**Task:**
Retype verbatim the lines of the listing, from the very first through the line with "You are a computer-use agent. The height".

**Supplied records:**
_____

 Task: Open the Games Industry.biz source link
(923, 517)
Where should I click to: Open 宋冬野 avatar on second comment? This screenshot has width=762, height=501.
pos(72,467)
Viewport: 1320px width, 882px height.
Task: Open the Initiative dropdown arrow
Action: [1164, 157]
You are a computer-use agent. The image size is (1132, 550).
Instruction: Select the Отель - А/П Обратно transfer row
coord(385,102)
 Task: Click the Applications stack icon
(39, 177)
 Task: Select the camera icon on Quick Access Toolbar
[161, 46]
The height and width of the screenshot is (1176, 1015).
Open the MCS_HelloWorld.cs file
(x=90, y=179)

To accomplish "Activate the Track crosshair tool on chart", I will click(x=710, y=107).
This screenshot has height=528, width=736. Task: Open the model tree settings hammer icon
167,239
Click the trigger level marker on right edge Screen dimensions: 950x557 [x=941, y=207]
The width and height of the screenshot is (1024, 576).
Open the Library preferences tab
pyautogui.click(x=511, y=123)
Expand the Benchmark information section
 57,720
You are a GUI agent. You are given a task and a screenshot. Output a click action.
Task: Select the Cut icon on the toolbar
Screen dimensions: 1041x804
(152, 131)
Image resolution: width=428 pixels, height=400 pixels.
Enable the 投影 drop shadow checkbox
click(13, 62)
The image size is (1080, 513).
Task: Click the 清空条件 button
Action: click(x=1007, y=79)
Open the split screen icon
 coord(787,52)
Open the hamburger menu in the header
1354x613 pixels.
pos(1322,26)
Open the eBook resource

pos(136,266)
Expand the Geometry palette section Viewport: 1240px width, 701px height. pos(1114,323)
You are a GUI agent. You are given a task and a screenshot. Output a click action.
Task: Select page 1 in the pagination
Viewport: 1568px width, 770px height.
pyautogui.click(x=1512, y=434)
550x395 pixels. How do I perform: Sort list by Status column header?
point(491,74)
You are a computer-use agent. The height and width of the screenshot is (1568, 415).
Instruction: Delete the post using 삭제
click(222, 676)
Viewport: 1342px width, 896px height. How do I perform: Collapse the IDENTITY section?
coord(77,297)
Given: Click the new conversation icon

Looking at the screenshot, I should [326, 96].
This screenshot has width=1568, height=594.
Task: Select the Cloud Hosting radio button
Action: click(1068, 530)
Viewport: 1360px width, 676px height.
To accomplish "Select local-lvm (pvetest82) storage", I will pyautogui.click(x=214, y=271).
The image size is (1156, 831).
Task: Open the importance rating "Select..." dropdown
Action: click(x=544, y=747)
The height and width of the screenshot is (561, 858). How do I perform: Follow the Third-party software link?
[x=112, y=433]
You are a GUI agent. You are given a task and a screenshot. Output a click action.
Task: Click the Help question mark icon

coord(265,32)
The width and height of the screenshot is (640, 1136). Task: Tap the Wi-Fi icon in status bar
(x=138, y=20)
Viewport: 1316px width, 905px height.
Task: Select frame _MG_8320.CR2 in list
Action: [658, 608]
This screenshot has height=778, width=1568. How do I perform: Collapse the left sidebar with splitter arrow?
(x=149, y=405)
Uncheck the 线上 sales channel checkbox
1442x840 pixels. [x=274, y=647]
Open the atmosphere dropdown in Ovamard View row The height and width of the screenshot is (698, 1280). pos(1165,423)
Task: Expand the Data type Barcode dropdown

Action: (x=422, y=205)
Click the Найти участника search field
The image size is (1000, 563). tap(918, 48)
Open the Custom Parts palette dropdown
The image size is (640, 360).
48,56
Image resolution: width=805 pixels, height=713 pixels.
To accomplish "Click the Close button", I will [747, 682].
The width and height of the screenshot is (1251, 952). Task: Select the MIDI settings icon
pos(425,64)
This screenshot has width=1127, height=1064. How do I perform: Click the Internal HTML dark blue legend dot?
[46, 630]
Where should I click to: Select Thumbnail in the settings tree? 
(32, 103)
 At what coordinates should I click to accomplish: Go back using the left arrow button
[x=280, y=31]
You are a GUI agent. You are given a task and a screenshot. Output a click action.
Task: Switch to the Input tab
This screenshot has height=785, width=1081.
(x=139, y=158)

_____

**Answer below:**
 Task: Open the Games Industry.biz source link
(923, 517)
Where should I click to: Open 宋冬野 avatar on second comment? This screenshot has width=762, height=501.
pos(72,467)
Viewport: 1320px width, 882px height.
Task: Open the Initiative dropdown arrow
Action: [1164, 157]
You are a computer-use agent. The image size is (1132, 550).
Instruction: Select the Отель - А/П Обратно transfer row
coord(385,102)
 Task: Click the Applications stack icon
(39, 177)
 Task: Select the camera icon on Quick Access Toolbar
[161, 46]
The height and width of the screenshot is (1176, 1015).
Open the MCS_HelloWorld.cs file
(x=90, y=179)

To accomplish "Activate the Track crosshair tool on chart", I will click(x=710, y=107).
This screenshot has height=528, width=736. Task: Open the model tree settings hammer icon
167,239
Click the trigger level marker on right edge Screen dimensions: 950x557 [x=941, y=207]
The width and height of the screenshot is (1024, 576).
Open the Library preferences tab
pyautogui.click(x=511, y=123)
Expand the Benchmark information section
 57,720
You are a GUI agent. You are given a task and a screenshot. Output a click action.
Task: Select the Cut icon on the toolbar
Screen dimensions: 1041x804
(152, 131)
Image resolution: width=428 pixels, height=400 pixels.
Enable the 投影 drop shadow checkbox
click(13, 62)
The image size is (1080, 513).
Task: Click the 清空条件 button
Action: click(x=1007, y=79)
Open the split screen icon
 coord(787,52)
Open the hamburger menu in the header
1354x613 pixels.
pos(1322,26)
Open the eBook resource

pos(136,266)
Expand the Geometry palette section Viewport: 1240px width, 701px height. pos(1114,323)
You are a GUI agent. You are given a task and a screenshot. Output a click action.
Task: Select page 1 in the pagination
Viewport: 1568px width, 770px height.
pyautogui.click(x=1512, y=434)
550x395 pixels. How do I perform: Sort list by Status column header?
point(491,74)
You are a computer-use agent. The height and width of the screenshot is (1568, 415).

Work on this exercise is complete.